== Directions for this task ==
Please write out exactly the lines of the data below from the line holding "Task: Click the Subject field text" through the line holding "Click the 0:43 video duration label", and leave out the rest.

== Data records ==
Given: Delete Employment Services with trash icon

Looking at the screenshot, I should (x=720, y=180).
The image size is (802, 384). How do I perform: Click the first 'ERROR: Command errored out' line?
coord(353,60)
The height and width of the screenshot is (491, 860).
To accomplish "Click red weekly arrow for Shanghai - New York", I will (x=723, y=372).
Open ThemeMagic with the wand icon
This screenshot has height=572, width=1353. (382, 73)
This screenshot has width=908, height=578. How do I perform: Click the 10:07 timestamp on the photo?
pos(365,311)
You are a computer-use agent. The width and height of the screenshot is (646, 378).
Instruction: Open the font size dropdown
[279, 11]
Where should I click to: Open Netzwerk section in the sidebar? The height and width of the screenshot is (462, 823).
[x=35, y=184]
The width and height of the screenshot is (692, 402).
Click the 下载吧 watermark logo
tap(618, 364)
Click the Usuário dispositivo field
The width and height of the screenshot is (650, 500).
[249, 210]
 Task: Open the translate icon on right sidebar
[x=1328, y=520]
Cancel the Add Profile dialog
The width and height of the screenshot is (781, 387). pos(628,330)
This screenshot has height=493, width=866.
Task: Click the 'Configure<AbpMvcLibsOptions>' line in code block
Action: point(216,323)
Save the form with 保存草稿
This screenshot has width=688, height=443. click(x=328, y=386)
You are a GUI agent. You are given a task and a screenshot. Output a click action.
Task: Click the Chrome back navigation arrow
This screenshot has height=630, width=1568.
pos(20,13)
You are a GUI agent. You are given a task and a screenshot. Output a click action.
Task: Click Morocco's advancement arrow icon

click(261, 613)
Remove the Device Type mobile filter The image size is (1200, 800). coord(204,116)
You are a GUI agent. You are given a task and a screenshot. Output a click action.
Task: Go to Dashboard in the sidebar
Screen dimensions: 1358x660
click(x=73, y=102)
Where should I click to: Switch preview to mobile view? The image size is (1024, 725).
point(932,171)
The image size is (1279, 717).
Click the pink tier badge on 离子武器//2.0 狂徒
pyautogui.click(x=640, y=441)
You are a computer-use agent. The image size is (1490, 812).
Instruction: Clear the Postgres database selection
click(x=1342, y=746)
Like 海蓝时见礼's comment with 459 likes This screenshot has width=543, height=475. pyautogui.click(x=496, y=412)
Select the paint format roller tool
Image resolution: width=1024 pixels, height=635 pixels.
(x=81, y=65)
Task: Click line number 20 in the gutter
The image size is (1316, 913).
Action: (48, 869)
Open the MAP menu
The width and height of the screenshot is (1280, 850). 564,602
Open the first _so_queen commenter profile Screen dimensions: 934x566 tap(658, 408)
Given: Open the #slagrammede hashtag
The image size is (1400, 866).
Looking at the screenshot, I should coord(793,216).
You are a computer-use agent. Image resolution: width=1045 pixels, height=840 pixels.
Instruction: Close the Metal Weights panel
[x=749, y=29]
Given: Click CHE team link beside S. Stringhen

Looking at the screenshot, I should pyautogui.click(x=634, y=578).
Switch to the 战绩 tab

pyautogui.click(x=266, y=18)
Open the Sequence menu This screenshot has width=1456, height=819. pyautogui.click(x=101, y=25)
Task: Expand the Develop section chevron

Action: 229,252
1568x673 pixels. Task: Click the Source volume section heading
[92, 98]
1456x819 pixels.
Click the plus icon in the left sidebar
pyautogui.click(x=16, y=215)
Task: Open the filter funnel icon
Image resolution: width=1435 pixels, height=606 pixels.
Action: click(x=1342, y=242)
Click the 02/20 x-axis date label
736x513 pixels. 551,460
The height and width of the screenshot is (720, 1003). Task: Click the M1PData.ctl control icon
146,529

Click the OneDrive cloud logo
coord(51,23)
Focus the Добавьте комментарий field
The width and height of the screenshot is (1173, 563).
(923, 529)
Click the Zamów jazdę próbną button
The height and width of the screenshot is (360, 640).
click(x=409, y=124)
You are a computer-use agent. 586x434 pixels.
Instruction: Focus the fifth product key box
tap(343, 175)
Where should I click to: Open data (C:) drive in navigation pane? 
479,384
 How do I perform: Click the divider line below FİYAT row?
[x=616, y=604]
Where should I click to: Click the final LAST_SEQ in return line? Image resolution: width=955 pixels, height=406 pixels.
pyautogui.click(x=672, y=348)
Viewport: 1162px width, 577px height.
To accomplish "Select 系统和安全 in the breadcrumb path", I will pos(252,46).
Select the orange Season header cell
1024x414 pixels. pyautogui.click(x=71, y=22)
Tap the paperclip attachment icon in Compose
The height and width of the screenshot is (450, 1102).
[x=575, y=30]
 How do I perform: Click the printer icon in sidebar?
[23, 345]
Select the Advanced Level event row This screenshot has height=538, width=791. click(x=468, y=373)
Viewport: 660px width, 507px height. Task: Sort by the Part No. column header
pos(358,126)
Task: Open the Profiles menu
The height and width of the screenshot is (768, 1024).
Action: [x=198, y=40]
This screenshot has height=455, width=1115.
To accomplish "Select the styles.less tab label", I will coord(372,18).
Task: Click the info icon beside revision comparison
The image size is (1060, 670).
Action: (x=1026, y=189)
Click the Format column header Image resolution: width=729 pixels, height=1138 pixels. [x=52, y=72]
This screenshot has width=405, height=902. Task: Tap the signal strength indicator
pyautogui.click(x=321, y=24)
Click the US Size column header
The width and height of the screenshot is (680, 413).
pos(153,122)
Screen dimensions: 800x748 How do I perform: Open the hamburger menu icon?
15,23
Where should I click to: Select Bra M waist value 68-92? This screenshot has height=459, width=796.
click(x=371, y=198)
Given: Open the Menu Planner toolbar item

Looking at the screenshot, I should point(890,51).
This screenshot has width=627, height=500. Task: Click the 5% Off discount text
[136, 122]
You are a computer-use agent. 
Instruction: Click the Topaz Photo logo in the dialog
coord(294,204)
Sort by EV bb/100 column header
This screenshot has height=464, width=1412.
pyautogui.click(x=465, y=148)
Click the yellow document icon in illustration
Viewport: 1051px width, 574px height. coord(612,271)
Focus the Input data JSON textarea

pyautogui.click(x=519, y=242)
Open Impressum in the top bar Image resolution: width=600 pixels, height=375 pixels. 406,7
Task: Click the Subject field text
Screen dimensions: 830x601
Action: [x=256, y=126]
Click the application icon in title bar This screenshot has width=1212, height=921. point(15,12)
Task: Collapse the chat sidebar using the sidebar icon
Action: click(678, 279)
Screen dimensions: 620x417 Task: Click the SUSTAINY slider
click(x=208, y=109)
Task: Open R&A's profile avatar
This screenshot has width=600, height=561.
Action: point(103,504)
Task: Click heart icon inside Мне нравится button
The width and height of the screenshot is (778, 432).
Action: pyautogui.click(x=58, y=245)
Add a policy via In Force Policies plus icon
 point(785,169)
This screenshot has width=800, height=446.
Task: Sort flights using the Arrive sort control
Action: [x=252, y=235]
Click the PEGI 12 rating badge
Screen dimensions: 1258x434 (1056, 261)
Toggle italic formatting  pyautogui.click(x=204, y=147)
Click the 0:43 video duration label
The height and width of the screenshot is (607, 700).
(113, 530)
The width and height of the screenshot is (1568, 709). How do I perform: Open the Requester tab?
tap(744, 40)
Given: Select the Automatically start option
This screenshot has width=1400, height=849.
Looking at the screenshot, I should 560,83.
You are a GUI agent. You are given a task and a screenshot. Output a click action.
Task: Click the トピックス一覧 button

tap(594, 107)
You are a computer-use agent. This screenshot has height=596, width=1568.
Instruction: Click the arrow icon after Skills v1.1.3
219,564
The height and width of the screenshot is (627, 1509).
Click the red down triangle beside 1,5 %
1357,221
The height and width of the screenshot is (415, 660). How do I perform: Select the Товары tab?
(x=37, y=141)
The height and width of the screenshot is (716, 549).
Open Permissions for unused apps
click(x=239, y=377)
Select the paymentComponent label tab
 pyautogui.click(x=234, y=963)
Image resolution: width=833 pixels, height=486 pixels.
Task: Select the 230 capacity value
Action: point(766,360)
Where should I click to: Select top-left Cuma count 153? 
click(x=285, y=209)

== The answer ==
Task: Click the Subject field text
Screen dimensions: 830x601
Action: [x=256, y=126]
Click the application icon in title bar This screenshot has width=1212, height=921. point(15,12)
Task: Collapse the chat sidebar using the sidebar icon
Action: click(678, 279)
Screen dimensions: 620x417 Task: Click the SUSTAINY slider
click(x=208, y=109)
Task: Open R&A's profile avatar
This screenshot has width=600, height=561.
Action: point(103,504)
Task: Click heart icon inside Мне нравится button
The width and height of the screenshot is (778, 432).
Action: pyautogui.click(x=58, y=245)
Add a policy via In Force Policies plus icon
 point(785,169)
This screenshot has width=800, height=446.
Task: Sort flights using the Arrive sort control
Action: [x=252, y=235]
Click the PEGI 12 rating badge
Screen dimensions: 1258x434 (1056, 261)
Toggle italic formatting  pyautogui.click(x=204, y=147)
Click the 0:43 video duration label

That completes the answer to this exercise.